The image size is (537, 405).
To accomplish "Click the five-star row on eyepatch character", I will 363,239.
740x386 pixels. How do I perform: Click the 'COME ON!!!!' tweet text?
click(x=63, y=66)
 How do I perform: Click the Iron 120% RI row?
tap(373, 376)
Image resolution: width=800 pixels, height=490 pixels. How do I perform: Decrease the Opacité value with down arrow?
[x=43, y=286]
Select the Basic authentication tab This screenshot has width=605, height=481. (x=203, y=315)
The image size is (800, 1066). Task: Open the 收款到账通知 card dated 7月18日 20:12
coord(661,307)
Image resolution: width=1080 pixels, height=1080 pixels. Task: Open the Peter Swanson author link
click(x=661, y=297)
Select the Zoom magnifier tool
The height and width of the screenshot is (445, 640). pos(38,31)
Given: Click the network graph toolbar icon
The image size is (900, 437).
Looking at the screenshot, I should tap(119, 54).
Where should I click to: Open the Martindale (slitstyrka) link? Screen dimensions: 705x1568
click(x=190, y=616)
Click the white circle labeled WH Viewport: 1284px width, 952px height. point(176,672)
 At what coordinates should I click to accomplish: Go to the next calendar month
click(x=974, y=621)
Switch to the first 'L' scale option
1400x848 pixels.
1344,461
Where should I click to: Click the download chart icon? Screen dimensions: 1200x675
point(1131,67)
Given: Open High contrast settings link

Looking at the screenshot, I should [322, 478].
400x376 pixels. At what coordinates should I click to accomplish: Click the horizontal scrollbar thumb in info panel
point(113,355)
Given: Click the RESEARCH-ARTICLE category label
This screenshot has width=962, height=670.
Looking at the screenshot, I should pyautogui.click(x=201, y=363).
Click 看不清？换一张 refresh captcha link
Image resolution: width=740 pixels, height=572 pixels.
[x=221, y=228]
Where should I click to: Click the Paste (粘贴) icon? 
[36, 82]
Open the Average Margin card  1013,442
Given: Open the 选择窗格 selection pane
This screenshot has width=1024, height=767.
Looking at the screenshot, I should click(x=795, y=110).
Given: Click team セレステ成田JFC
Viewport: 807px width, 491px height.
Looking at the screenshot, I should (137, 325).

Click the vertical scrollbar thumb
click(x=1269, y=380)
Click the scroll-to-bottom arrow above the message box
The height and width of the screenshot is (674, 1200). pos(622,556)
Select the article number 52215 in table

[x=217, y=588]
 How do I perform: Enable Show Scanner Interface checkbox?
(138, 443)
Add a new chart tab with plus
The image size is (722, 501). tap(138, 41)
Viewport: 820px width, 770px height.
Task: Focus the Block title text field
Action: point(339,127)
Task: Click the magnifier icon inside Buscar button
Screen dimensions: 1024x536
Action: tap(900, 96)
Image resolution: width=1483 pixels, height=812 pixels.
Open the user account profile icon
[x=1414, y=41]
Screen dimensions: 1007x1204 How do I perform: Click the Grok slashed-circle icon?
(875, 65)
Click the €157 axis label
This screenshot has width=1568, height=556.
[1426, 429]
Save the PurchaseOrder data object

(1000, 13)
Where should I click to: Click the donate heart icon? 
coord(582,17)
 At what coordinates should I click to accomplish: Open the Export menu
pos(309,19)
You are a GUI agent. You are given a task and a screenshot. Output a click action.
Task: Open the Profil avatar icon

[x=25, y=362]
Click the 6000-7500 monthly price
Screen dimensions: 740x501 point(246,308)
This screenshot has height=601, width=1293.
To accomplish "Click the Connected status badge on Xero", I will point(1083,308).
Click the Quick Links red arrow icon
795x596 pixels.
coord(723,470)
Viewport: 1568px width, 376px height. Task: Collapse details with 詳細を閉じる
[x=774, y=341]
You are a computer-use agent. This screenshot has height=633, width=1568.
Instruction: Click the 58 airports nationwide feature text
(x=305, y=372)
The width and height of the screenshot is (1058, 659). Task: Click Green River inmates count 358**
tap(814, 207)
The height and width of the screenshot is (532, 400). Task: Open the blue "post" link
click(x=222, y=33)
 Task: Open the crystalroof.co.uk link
---+---
Every line of the data must appear again in the answer, exactly as written.

The image size is (537, 405).
To accomplish "Click the five-star row on eyepatch character", I will 363,239.
740x386 pixels. How do I perform: Click the 'COME ON!!!!' tweet text?
click(x=63, y=66)
 How do I perform: Click the Iron 120% RI row?
tap(373, 376)
Image resolution: width=800 pixels, height=490 pixels. How do I perform: Decrease the Opacité value with down arrow?
[x=43, y=286]
Select the Basic authentication tab This screenshot has width=605, height=481. (x=203, y=315)
The image size is (800, 1066). Task: Open the 收款到账通知 card dated 7月18日 20:12
coord(661,307)
Image resolution: width=1080 pixels, height=1080 pixels. Task: Open the Peter Swanson author link
click(x=661, y=297)
Select the Zoom magnifier tool
The height and width of the screenshot is (445, 640). pos(38,31)
Given: Click the network graph toolbar icon
The image size is (900, 437).
Looking at the screenshot, I should tap(119, 54).
Where should I click to: Open the Martindale (slitstyrka) link? Screen dimensions: 705x1568
click(x=190, y=616)
Click the white circle labeled WH Viewport: 1284px width, 952px height. point(176,672)
 At what coordinates should I click to accomplish: Go to the next calendar month
click(x=974, y=621)
Switch to the first 'L' scale option
1400x848 pixels.
1344,461
Where should I click to: Click the download chart icon? Screen dimensions: 1200x675
point(1131,67)
Given: Open High contrast settings link

Looking at the screenshot, I should [322, 478].
400x376 pixels. At what coordinates should I click to accomplish: Click the horizontal scrollbar thumb in info panel
point(113,355)
Given: Click the RESEARCH-ARTICLE category label
This screenshot has width=962, height=670.
Looking at the screenshot, I should pyautogui.click(x=201, y=363).
Click 看不清？换一张 refresh captcha link
Image resolution: width=740 pixels, height=572 pixels.
[x=221, y=228]
Where should I click to: Click the Paste (粘贴) icon? 
[36, 82]
Open the Average Margin card  1013,442
Given: Open the 选择窗格 selection pane
This screenshot has width=1024, height=767.
Looking at the screenshot, I should click(x=795, y=110).
Given: Click team セレステ成田JFC
Viewport: 807px width, 491px height.
Looking at the screenshot, I should (137, 325).

Click the vertical scrollbar thumb
click(x=1269, y=380)
Click the scroll-to-bottom arrow above the message box
The height and width of the screenshot is (674, 1200). pos(622,556)
Select the article number 52215 in table

[x=217, y=588]
 How do I perform: Enable Show Scanner Interface checkbox?
(138, 443)
Add a new chart tab with plus
The image size is (722, 501). tap(138, 41)
Viewport: 820px width, 770px height.
Task: Focus the Block title text field
Action: point(339,127)
Task: Click the magnifier icon inside Buscar button
Screen dimensions: 1024x536
Action: tap(900, 96)
Image resolution: width=1483 pixels, height=812 pixels.
Open the user account profile icon
[x=1414, y=41]
Screen dimensions: 1007x1204 How do I perform: Click the Grok slashed-circle icon?
(875, 65)
Click the €157 axis label
This screenshot has width=1568, height=556.
[1426, 429]
Save the PurchaseOrder data object

(1000, 13)
Where should I click to: Click the donate heart icon? 
coord(582,17)
 At what coordinates should I click to accomplish: Open the Export menu
pos(309,19)
You are a GUI agent. You are given a task and a screenshot. Output a click action.
Task: Open the Profil avatar icon

[x=25, y=362]
Click the 6000-7500 monthly price
Screen dimensions: 740x501 point(246,308)
This screenshot has height=601, width=1293.
To accomplish "Click the Connected status badge on Xero", I will point(1083,308).
Click the Quick Links red arrow icon
795x596 pixels.
coord(723,470)
Viewport: 1568px width, 376px height. Task: Collapse details with 詳細を閉じる
[x=774, y=341]
You are a computer-use agent. This screenshot has height=633, width=1568.
Instruction: Click the 58 airports nationwide feature text
(x=305, y=372)
The width and height of the screenshot is (1058, 659). Task: Click Green River inmates count 358**
tap(814, 207)
The height and width of the screenshot is (532, 400). Task: Open the blue "post" link
click(x=222, y=33)
 Task: Open the crystalroof.co.uk link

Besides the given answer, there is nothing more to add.